In all these cases, courts or agencies came to the conclusion that religious exercise could be accommodated with little or no harm to the public interest or to others. As Justice Sandra Day O’Connor (joined by liberal lions Brennan, Marshall, and Blackmun) wrote: “courts have been quite capable of applying our free exercise jurisprudence to strike sensible balances between religious liberty and competing state interests.” Employment Division v. Smith (1989) (concurring opinion).

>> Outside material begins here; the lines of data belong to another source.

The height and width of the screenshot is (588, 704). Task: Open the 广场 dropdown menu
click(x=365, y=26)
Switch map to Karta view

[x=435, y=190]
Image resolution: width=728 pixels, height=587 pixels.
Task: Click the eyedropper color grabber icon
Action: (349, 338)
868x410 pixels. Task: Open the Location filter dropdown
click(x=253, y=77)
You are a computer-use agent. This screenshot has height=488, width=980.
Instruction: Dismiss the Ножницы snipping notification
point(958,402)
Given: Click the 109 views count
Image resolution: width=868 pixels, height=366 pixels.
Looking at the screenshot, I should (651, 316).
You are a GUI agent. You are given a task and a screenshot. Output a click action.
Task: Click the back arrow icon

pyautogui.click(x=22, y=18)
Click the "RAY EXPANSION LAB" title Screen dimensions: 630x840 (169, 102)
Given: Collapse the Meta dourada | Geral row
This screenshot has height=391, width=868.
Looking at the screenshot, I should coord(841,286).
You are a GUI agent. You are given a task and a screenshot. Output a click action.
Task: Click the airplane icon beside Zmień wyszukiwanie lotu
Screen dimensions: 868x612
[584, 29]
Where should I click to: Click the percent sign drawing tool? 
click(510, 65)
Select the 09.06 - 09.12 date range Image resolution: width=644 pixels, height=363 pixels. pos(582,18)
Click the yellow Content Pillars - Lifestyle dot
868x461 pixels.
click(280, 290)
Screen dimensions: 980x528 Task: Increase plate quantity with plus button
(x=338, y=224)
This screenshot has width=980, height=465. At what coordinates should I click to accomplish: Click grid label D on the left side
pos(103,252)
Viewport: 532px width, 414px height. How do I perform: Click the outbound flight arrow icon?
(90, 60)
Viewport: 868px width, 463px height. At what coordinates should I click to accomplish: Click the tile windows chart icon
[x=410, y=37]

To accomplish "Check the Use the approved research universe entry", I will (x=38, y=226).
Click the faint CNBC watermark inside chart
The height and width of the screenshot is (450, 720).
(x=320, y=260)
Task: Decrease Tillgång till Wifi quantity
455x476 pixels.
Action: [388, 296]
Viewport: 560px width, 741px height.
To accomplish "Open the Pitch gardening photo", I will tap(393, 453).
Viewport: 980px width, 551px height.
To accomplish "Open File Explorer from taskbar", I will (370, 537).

At a time when the Supreme Court’s same-sex marriage decision has allowed many millions of Americans to live their lives in accordance with their own identity, it would be tragic if we turned our backs on the right to live in accordance with our religious conviction, which is also part of who we are. A robust protection for free exercise of religion is not only part of the American tradition, it is vital to our protection for diversity and freedom.Michael McConnell Richard and Frances Mallery Professor and Director of the Constitutional Law Center, Stanford Law School, and Senior Fellow at the Hoover Institution
Freedom of Speech and the PressBy Geoffrey R. Stone and Eugene Volokh
“Congress shall make no law . . . abridging the freedom of speech, or of the press.” What does this mean today? Generally speaking, it means that the government may not jail, fine, or impose civil liability on people or organizations based on what they say or write, except in exceptional circumstances.
Although the First Amendment says “Congress,” the Supreme Court has held that speakers are protected against all government agencies and officials: federal, state, and local, and legislative, executive, or judicial. The First Amendment does not protect speakers, however, against private individuals or organizations, such as private employers, private colleges, or private landowners. The First Amendment restrains only the government.
The Supreme Court has interpreted “speech” and “press” broadly as covering not only talking, writing, and printing, but also broadcasting, using the Internet, and other forms of expression. The freedom of speech also applies to symbolic expression, such as displaying flags, burning flags, wearing armbands, burning crosses, and the like.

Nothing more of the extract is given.